Transcribe the entire listing exactly as it appears.
---------------
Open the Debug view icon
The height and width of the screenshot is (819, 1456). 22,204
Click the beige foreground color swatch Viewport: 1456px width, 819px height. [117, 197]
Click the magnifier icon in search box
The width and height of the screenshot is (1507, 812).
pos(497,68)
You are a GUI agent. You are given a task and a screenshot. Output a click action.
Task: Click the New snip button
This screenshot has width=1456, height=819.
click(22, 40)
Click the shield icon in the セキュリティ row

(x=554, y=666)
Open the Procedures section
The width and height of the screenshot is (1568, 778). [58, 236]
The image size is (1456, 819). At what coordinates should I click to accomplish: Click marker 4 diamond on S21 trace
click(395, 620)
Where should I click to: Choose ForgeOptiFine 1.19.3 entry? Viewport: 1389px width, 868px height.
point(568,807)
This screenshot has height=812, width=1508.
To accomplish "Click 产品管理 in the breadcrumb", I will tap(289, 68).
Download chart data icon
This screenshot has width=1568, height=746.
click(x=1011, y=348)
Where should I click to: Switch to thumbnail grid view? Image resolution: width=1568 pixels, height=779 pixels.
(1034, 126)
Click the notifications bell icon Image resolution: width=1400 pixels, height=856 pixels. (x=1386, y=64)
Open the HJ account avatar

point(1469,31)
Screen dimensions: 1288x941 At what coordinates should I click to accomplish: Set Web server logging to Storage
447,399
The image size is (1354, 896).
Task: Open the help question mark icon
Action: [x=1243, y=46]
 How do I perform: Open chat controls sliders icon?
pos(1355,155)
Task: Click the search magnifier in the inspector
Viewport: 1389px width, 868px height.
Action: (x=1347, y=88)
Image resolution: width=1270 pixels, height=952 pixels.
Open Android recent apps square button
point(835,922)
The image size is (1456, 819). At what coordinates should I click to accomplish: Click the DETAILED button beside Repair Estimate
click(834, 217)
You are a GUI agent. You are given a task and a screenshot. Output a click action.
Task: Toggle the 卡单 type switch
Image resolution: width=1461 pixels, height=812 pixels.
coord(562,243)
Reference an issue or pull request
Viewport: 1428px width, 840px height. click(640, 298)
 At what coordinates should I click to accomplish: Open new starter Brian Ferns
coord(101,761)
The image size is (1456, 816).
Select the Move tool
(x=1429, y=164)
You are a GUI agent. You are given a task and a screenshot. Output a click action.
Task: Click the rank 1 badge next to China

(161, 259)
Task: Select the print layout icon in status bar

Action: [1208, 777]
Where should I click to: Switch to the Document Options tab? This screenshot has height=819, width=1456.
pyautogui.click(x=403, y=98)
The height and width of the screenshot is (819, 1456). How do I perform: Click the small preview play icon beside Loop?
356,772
---------------
§ OUTPUT BELOW
Open the Debug view icon
The height and width of the screenshot is (819, 1456). 22,204
Click the beige foreground color swatch Viewport: 1456px width, 819px height. [117, 197]
Click the magnifier icon in search box
The width and height of the screenshot is (1507, 812).
pos(497,68)
You are a GUI agent. You are given a task and a screenshot. Output a click action.
Task: Click the New snip button
This screenshot has width=1456, height=819.
click(22, 40)
Click the shield icon in the セキュリティ row

(x=554, y=666)
Open the Procedures section
The width and height of the screenshot is (1568, 778). [58, 236]
The image size is (1456, 819). At what coordinates should I click to accomplish: Click marker 4 diamond on S21 trace
click(395, 620)
Where should I click to: Choose ForgeOptiFine 1.19.3 entry? Viewport: 1389px width, 868px height.
point(568,807)
This screenshot has height=812, width=1508.
To accomplish "Click 产品管理 in the breadcrumb", I will tap(289, 68).
Download chart data icon
This screenshot has width=1568, height=746.
click(x=1011, y=348)
Where should I click to: Switch to thumbnail grid view? Image resolution: width=1568 pixels, height=779 pixels.
(1034, 126)
Click the notifications bell icon Image resolution: width=1400 pixels, height=856 pixels. (x=1386, y=64)
Open the HJ account avatar

point(1469,31)
Screen dimensions: 1288x941 At what coordinates should I click to accomplish: Set Web server logging to Storage
447,399
The image size is (1354, 896).
Task: Open the help question mark icon
Action: [x=1243, y=46]
 How do I perform: Open chat controls sliders icon?
pos(1355,155)
Task: Click the search magnifier in the inspector
Viewport: 1389px width, 868px height.
Action: (x=1347, y=88)
Image resolution: width=1270 pixels, height=952 pixels.
Open Android recent apps square button
point(835,922)
The image size is (1456, 819). At what coordinates should I click to accomplish: Click the DETAILED button beside Repair Estimate
click(834, 217)
You are a GUI agent. You are given a task and a screenshot. Output a click action.
Task: Toggle the 卡单 type switch
Image resolution: width=1461 pixels, height=812 pixels.
coord(562,243)
Reference an issue or pull request
Viewport: 1428px width, 840px height. click(640, 298)
 At what coordinates should I click to accomplish: Open new starter Brian Ferns
coord(101,761)
The image size is (1456, 816).
Select the Move tool
(x=1429, y=164)
You are a GUI agent. You are given a task and a screenshot. Output a click action.
Task: Click the rank 1 badge next to China

(161, 259)
Task: Select the print layout icon in status bar

Action: [1208, 777]
Where should I click to: Switch to the Document Options tab? This screenshot has height=819, width=1456.
pyautogui.click(x=403, y=98)
The height and width of the screenshot is (819, 1456). How do I perform: Click the small preview play icon beside Loop?
356,772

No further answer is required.